━━━━━ EXTRACT TO READ ━━━━━
Why does that matter? Because the Wiz had better (3pt adjusted) shooting percentages than their opponents in only 5 of the top 20 line-ups used last year. What’s that mean? That means everybody could shoot on the Wiz, and we didn’t have the firepower to outgun them except: at the FT line, and by forcing turnovers. Brendan was in 3 of those top 5 lines. (One was a smallball line-up that gave up FT’s like a sieve).
(The other was interesting: Daniels-Stevenson-Jamison-Songaila-Thomas shot insanely well: effective FG% of .577, and the opponent shot a 3pt adjusted .466. But there’s only 32 minutes of this line the whole season. Probably all in the playoffs when both Daniels and Jamison were playing out o’ their minds).
So. If we plan on defending at all, Haywood is key.
Now it’s a fair question if you want to blame the coach for not figuring out what’s the best way to motivate big ‘Wood and get a consistent performance. (Though he does a damn good job with everyone else on the team apparently). I’m sure if he knew how to do it he would. And Haywood has dragged a reputation around since Tarheel days that he sometimes just doesn’t give a rip & puts out a lazy effort.
Now I got a theory a way to work it. Brendan apparently is a notorious cheapskate. Or youknow, he’s thrifty. Dude apparently wouldn’t eat right the first couple years in the league because he wanted to save his meal money. Coaches had to take him out to dinner and pay so he wouldn’t get woozy and light headed. You hear stories from fans who sat next to the guy folded up in Business class on flights to Caroline because the big fella didn’t want to spring for First Class tix.
━━━━━ STORED RECORDS ━━━━━
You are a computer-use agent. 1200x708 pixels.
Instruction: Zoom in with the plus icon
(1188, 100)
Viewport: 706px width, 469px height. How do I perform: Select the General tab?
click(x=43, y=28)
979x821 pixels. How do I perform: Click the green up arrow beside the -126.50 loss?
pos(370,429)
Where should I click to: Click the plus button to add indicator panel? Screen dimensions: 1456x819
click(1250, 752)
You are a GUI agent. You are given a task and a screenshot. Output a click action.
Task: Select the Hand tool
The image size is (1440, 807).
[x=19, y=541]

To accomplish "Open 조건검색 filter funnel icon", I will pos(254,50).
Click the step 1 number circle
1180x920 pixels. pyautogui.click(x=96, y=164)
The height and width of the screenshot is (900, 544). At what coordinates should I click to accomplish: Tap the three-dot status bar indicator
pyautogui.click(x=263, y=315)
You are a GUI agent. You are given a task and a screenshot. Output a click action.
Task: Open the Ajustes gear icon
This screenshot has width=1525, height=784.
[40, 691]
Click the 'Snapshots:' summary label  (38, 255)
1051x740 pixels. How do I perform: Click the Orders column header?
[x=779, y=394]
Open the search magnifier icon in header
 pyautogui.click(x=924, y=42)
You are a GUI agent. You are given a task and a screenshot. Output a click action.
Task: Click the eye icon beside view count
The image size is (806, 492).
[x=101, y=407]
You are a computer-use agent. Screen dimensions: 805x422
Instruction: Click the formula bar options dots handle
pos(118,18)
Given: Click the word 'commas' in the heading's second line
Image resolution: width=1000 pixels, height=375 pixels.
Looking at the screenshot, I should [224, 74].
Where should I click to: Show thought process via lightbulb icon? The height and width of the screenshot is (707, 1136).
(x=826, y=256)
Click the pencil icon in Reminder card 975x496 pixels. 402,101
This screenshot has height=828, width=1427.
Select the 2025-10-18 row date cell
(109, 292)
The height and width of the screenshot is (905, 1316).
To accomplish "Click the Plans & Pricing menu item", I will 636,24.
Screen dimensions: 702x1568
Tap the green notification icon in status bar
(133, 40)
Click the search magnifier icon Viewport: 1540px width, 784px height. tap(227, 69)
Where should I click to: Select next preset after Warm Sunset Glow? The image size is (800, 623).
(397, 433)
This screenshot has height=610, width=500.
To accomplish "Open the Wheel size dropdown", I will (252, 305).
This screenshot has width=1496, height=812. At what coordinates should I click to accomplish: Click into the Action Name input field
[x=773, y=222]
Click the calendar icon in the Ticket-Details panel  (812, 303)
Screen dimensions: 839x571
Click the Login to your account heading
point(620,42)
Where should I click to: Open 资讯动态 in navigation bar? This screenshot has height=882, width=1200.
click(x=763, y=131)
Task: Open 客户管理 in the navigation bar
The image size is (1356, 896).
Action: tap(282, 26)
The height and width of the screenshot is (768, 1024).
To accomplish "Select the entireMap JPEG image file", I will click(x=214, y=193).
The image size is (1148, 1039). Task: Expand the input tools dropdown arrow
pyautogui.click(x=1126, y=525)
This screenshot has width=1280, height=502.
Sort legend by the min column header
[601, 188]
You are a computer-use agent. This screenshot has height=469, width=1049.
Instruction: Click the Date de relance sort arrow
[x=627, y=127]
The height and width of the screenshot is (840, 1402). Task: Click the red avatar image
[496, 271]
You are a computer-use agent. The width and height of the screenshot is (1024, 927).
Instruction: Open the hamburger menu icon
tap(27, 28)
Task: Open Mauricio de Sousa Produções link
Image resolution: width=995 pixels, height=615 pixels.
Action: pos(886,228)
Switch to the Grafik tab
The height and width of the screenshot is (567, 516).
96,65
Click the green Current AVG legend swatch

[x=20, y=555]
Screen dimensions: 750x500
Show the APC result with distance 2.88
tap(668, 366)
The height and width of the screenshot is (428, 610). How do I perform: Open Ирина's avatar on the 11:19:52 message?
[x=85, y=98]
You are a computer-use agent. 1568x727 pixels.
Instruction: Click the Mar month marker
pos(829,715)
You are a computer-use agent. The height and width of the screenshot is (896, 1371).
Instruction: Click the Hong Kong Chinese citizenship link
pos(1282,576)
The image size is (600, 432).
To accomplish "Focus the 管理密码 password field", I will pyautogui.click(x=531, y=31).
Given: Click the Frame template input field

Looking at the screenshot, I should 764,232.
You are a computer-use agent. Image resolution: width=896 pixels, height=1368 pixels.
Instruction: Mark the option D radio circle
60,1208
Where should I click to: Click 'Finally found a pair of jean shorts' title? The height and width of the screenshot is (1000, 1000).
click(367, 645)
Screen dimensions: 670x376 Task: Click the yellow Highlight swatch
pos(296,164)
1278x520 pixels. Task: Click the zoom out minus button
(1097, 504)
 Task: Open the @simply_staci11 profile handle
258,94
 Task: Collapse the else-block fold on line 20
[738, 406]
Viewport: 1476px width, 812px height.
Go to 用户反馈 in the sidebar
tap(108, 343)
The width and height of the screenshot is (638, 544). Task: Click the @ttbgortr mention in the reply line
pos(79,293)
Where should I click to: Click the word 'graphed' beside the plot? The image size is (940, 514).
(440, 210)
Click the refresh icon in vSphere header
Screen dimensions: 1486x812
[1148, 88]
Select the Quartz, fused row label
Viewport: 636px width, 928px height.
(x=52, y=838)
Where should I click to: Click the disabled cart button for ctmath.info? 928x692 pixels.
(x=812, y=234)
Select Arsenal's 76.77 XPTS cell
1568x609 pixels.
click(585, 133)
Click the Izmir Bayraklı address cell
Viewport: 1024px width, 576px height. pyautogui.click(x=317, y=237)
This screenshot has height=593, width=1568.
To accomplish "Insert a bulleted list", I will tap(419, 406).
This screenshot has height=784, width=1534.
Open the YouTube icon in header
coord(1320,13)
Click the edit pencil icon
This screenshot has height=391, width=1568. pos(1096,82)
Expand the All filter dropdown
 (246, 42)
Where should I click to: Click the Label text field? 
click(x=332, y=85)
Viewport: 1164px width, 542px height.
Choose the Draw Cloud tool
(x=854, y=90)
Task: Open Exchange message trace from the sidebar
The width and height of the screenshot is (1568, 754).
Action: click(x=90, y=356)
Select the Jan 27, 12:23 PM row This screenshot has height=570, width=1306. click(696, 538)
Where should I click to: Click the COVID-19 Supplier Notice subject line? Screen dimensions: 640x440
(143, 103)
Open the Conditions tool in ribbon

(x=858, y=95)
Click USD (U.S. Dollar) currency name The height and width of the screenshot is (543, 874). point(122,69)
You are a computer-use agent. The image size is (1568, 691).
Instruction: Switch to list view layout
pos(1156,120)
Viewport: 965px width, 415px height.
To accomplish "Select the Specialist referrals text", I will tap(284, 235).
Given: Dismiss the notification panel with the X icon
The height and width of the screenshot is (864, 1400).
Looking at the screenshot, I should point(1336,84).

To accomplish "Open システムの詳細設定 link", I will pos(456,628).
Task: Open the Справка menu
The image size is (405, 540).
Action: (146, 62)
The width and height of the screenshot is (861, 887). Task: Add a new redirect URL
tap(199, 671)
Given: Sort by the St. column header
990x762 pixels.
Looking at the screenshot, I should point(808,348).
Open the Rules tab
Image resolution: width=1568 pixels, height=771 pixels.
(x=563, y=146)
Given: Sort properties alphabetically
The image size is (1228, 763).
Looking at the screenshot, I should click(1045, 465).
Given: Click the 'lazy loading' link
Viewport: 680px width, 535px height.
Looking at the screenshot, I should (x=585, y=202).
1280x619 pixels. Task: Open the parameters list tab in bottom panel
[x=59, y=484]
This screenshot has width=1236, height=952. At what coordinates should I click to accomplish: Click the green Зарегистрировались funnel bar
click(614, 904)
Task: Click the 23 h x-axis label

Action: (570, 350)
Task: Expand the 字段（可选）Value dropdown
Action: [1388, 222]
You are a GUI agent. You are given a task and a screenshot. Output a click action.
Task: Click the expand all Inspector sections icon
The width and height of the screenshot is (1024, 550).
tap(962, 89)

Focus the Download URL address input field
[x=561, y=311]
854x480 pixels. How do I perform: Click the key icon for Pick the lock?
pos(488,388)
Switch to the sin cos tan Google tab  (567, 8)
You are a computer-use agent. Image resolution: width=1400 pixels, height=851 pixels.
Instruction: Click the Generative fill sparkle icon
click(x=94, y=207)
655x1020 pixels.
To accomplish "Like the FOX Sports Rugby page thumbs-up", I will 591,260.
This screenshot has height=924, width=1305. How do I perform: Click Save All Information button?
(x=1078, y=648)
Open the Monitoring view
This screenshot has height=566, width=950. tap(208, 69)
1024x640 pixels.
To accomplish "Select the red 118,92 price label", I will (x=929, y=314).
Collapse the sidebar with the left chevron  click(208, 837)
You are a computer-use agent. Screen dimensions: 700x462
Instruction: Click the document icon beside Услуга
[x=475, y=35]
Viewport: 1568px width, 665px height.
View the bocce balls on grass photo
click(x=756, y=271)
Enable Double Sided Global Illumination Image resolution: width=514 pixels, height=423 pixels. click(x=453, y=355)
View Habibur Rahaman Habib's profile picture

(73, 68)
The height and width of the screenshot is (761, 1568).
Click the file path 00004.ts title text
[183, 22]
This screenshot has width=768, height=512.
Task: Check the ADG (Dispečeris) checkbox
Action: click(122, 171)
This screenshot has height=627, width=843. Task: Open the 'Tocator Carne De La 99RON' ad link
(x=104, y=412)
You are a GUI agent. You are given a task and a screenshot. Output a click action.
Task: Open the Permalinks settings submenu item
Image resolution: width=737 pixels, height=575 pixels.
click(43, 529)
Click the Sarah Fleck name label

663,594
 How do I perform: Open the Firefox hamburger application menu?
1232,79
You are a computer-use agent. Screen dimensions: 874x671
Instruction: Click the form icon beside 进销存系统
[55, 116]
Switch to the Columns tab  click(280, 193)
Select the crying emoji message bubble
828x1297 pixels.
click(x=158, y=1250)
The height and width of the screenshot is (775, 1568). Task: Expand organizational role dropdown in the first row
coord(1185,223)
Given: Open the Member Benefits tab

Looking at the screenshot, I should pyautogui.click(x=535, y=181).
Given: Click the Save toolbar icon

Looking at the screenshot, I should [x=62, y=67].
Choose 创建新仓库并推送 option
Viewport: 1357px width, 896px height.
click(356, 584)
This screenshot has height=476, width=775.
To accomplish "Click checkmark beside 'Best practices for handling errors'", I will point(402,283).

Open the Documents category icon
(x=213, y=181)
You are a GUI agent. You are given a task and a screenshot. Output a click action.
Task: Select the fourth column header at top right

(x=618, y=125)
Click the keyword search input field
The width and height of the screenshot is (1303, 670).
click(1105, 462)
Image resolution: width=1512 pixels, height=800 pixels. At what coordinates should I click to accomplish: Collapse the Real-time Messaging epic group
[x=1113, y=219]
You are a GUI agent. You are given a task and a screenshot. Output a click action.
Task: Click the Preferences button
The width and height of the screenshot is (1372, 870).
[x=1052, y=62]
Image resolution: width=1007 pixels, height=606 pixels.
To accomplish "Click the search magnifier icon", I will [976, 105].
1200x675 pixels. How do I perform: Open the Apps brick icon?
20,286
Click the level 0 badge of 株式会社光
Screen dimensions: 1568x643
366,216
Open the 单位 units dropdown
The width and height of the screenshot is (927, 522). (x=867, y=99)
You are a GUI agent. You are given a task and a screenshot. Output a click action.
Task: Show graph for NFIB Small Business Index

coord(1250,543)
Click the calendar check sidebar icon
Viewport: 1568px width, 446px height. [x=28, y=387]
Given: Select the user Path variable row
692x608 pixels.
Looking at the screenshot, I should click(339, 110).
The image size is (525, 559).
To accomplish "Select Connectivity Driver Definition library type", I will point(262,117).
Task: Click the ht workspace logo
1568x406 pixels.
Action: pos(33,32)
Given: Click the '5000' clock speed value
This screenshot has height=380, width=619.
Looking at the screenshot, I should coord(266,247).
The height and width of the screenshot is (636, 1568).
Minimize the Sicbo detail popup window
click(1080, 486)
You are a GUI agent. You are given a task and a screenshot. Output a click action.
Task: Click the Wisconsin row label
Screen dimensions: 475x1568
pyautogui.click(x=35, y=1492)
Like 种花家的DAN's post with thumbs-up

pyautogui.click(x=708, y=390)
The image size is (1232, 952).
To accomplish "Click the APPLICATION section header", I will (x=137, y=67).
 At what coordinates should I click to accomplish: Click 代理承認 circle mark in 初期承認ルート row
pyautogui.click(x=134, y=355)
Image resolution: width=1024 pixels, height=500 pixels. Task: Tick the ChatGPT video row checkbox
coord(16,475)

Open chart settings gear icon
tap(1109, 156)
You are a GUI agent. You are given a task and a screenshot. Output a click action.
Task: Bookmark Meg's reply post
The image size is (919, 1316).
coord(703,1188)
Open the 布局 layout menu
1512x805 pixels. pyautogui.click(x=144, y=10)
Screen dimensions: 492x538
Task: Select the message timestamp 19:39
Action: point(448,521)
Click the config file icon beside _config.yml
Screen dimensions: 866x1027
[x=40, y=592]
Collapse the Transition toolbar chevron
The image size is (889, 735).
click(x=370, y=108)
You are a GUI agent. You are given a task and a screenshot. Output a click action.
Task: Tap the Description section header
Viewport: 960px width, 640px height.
━━━━━
WORK INSTRUCTIONS —
Reproduce word for word the part of the basketball commentary that begins at the words containing "(The other was" and stops after "o’ their minds).".

FINISHED TASK —
(The other was interesting: Daniels-Stevenson-Jamison-Songaila-Thomas shot insanely well: effective FG% of .577, and the opponent shot a 3pt adjusted .466. But there’s only 32 minutes of this line the whole season. Probably all in the playoffs when both Daniels and Jamison were playing out o’ their minds).